What the task requires: Repeat only the lines below from the one containing "Task: Click the Hook" through the one containing "Task: Click the 色 color label icon", inclusive, exactly as written.

++++++

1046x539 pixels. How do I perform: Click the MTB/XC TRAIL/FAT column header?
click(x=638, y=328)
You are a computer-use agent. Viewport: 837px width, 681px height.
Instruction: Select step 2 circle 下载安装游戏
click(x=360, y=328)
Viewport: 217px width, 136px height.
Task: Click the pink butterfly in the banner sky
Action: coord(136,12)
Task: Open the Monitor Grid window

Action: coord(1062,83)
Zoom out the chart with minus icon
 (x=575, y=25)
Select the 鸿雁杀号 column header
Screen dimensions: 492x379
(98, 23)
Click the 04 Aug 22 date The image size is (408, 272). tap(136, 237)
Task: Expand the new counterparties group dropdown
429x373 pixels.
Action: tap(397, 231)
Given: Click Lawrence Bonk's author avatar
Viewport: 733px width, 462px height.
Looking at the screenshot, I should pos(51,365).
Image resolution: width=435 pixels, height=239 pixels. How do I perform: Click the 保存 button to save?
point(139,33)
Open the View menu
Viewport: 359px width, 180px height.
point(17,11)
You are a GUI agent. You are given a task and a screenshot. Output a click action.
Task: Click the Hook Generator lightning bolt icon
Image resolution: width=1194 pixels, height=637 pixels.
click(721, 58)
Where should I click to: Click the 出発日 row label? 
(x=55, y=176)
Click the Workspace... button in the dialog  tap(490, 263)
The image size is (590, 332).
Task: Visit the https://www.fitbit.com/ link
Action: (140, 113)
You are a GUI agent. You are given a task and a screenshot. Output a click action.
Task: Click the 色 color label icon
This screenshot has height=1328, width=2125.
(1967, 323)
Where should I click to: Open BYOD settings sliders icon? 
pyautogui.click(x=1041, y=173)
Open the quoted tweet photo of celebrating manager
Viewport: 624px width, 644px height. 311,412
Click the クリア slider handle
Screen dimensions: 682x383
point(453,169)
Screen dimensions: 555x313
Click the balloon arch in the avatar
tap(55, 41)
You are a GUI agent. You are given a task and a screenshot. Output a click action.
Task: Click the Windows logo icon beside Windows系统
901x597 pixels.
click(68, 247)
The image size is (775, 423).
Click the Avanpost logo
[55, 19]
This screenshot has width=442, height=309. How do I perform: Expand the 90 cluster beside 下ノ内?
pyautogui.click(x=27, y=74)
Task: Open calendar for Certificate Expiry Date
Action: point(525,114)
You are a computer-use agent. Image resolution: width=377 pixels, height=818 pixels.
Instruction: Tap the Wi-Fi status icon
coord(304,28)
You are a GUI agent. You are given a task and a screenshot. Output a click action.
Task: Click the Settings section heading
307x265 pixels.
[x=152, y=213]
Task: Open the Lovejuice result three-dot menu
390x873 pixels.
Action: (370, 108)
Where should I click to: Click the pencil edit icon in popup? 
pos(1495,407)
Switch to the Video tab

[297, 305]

++++++

Task answer:
Task: Click the Hook Generator lightning bolt icon
Image resolution: width=1194 pixels, height=637 pixels.
click(721, 58)
Where should I click to: Click the 出発日 row label? 
(x=55, y=176)
Click the Workspace... button in the dialog  tap(490, 263)
The image size is (590, 332).
Task: Visit the https://www.fitbit.com/ link
Action: (140, 113)
You are a GUI agent. You are given a task and a screenshot. Output a click action.
Task: Click the 色 color label icon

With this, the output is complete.